Although the regulator has issued the warning that all cyberattacks must be reported, there has been a significant increase in reports in recent years. In 2016 49 reports were made to the FCA, dwarfing the incomparable five reports from 2014.
It is not just because of heightened honesty that reports are up, with attack volumes soaring across the board in the past year and the year before.

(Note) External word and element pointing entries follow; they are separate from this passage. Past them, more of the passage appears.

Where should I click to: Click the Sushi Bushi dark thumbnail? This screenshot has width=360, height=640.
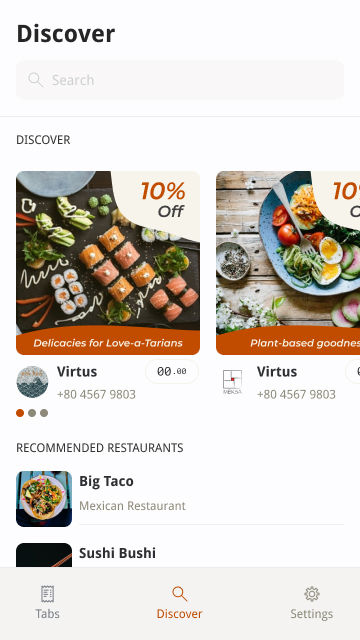[x=44, y=555]
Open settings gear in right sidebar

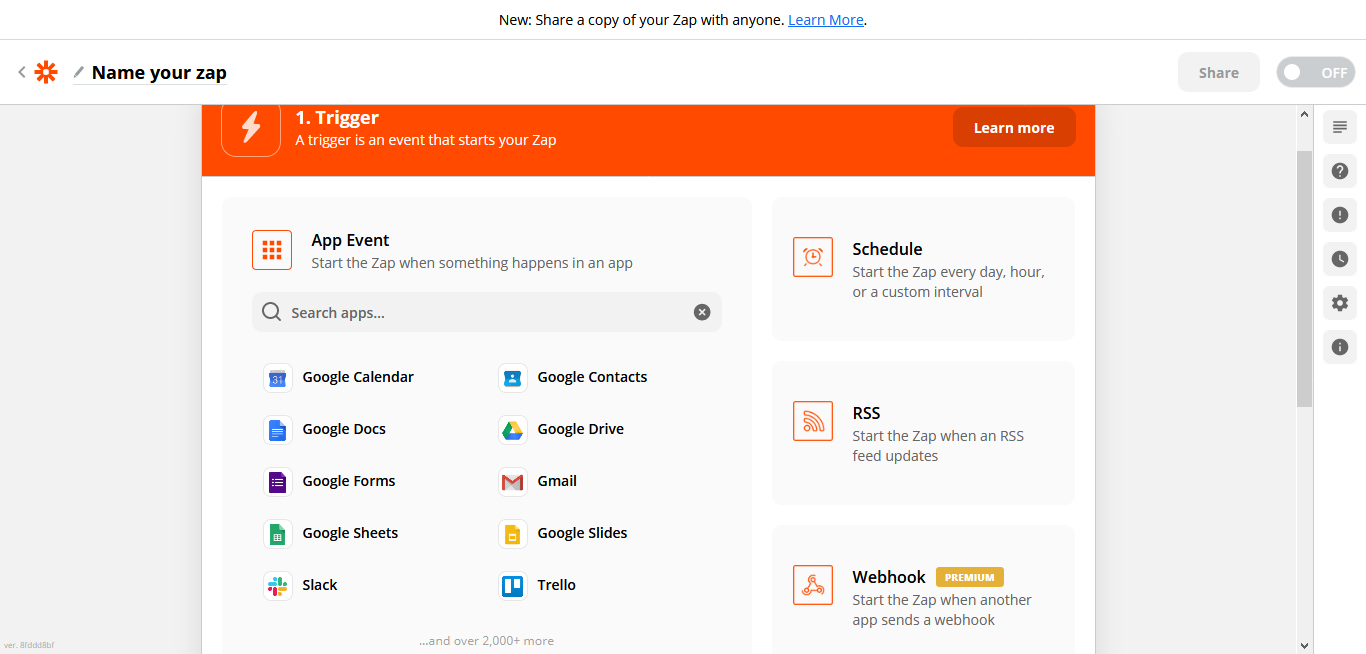(1340, 303)
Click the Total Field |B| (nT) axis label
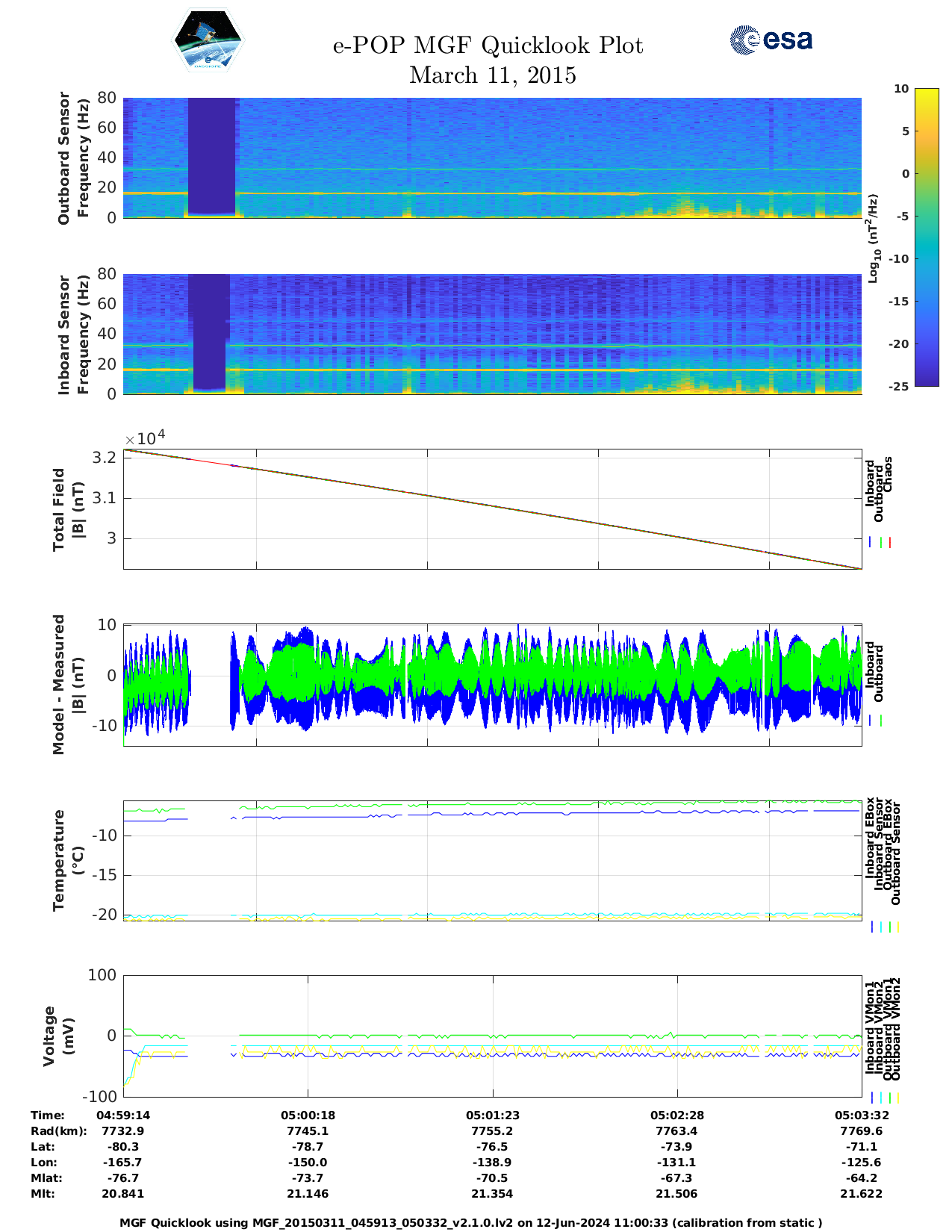This screenshot has height=1232, width=952. pos(68,510)
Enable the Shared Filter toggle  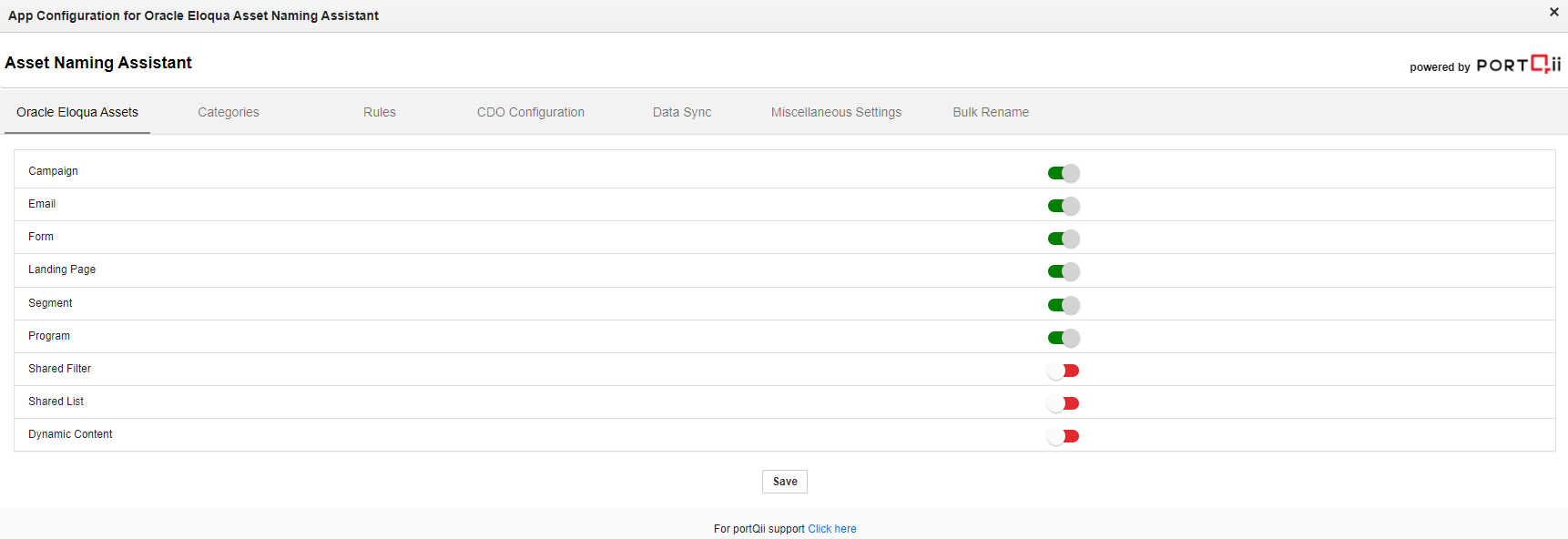click(1063, 371)
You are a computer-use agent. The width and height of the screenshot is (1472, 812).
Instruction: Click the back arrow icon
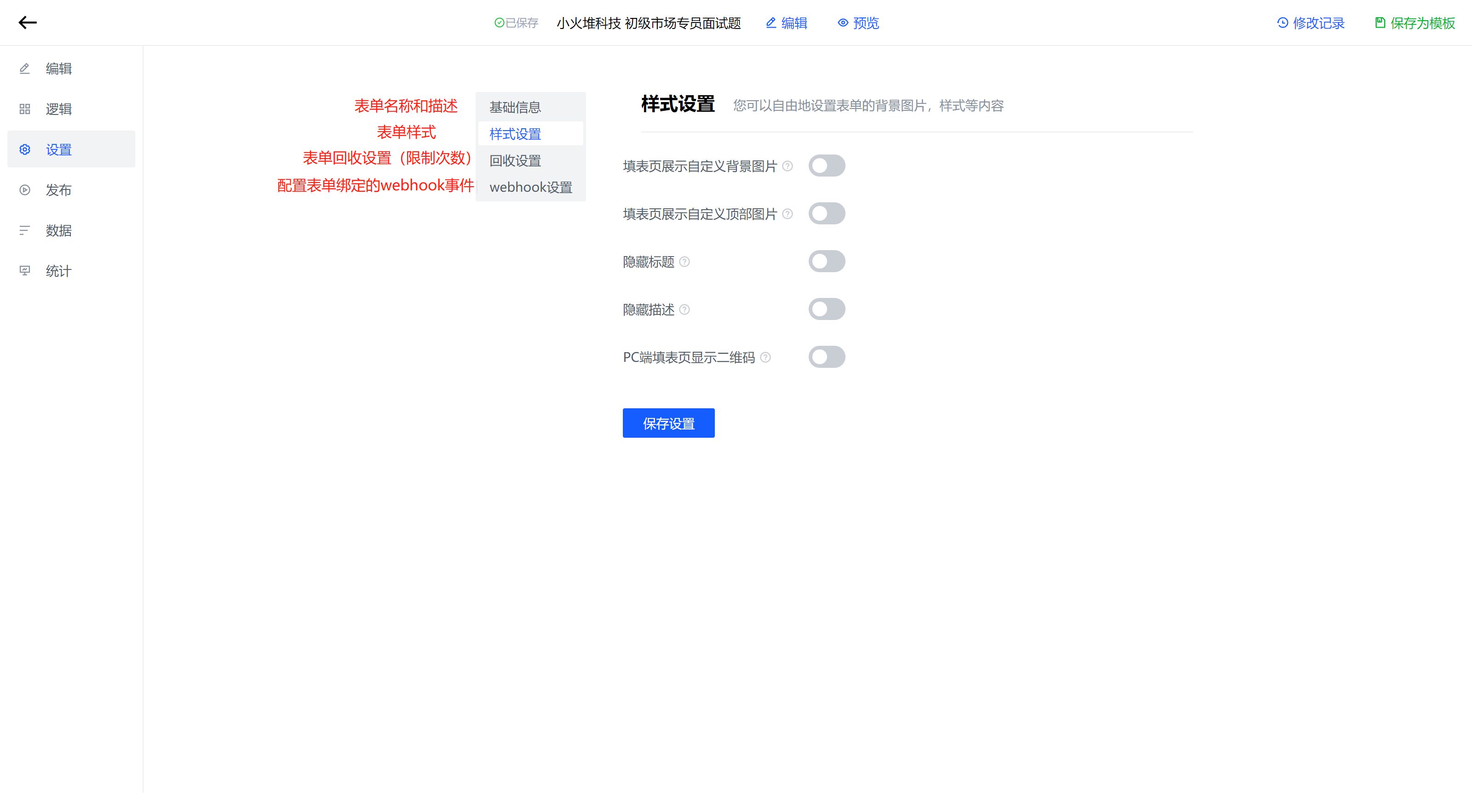(28, 23)
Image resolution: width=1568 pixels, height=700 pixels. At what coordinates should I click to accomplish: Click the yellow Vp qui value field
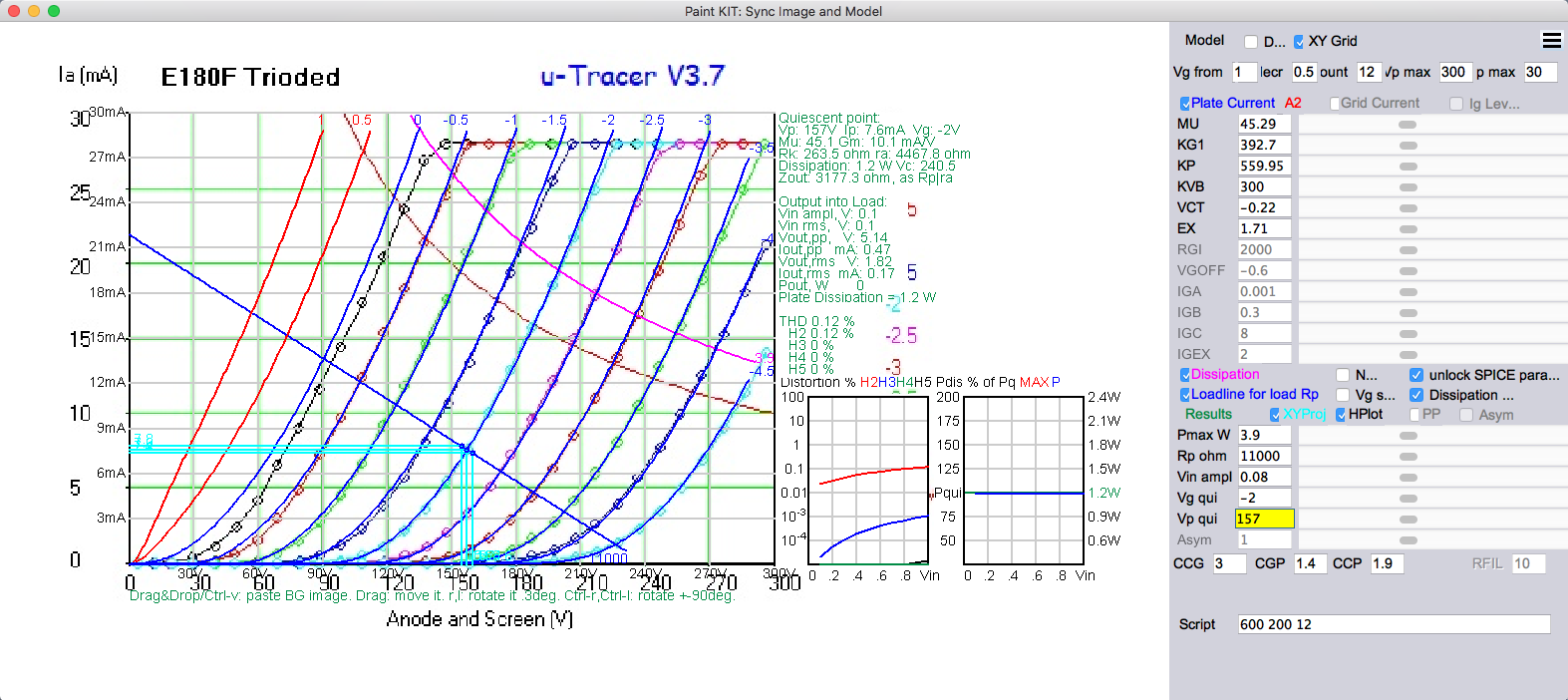click(1263, 519)
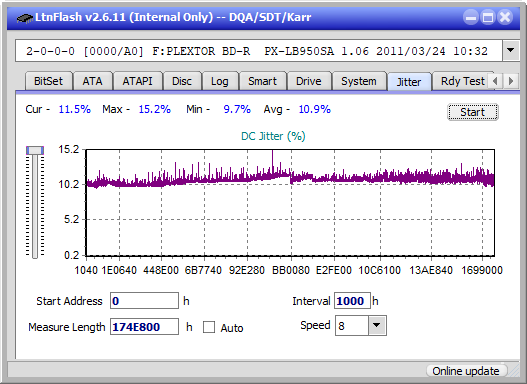Go to the Smart tab

click(x=262, y=81)

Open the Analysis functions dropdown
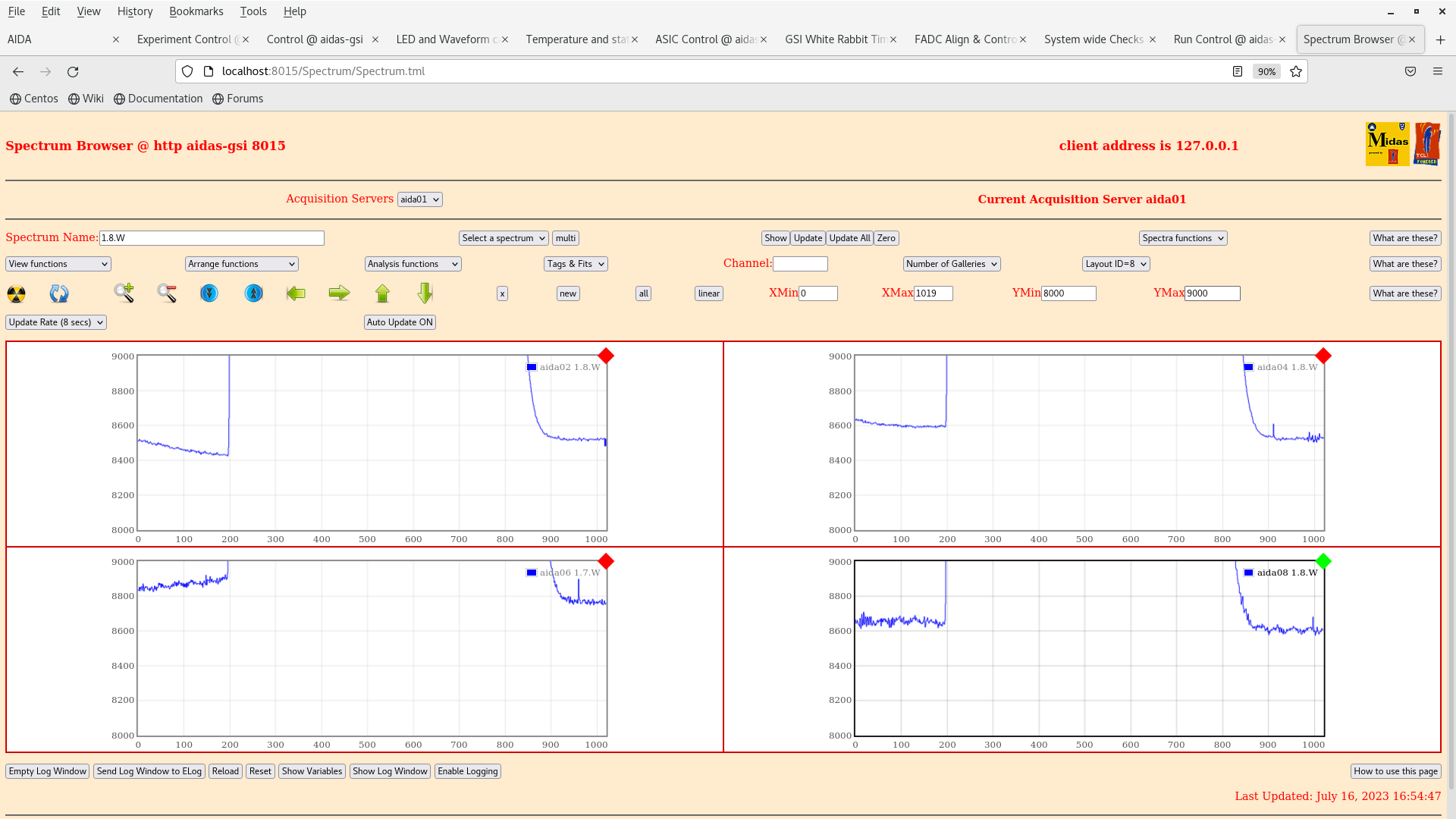tap(413, 264)
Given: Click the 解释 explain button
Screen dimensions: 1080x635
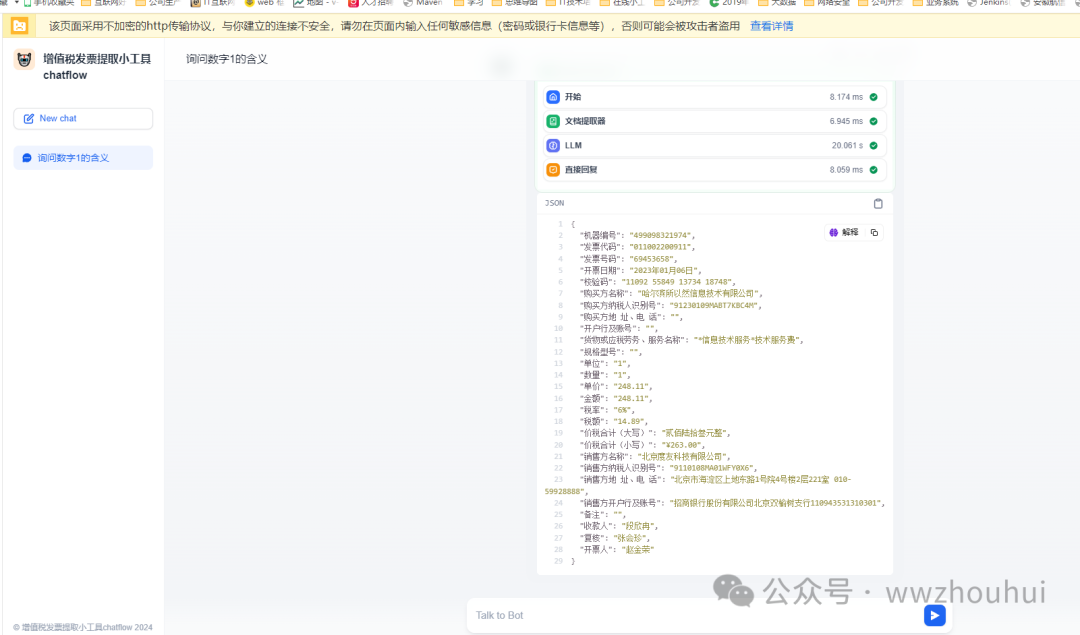Looking at the screenshot, I should tap(844, 232).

The FCA has said that ransomware plays a key role in this, with it accounting for 17 per cent of the reported attacks.
In a speech, Megan Butler, the Financial Conduct Authority’s director of supervision, said: “Our suspicion is that there’s currently a material under-reporting of successful cyber attacks… The number of breaches relayed back to us looks modest when you set it against the number of attacks on the industry… And I want to make it very clear – especially post-Uber and Equifax – that we expect you to tell us about cyber breaches at your firms as soon as you are aware something is wrong.”
The importance of reporting all cyberattacks in a timely fashion is set to grow exponentially with the arrival of GDPR; the General Data Protection Regulation issued by the EU is set to come into effect in less than 170 days.
Failure to achieve GDPR compliance could result in a crippling fine, and one of the prime requirements for compliance is that organisations quickly bring all successful cyberattacks to the attention of the public.
Throughout 2017, major data breaches have grabbed headlines globally, further increasing awareness and applying pressure to large organisations to get to grips with security. Banks in particular should be focussed on achieving rigid security, with another EU directive, PSD2, also pushing banks to bolster security.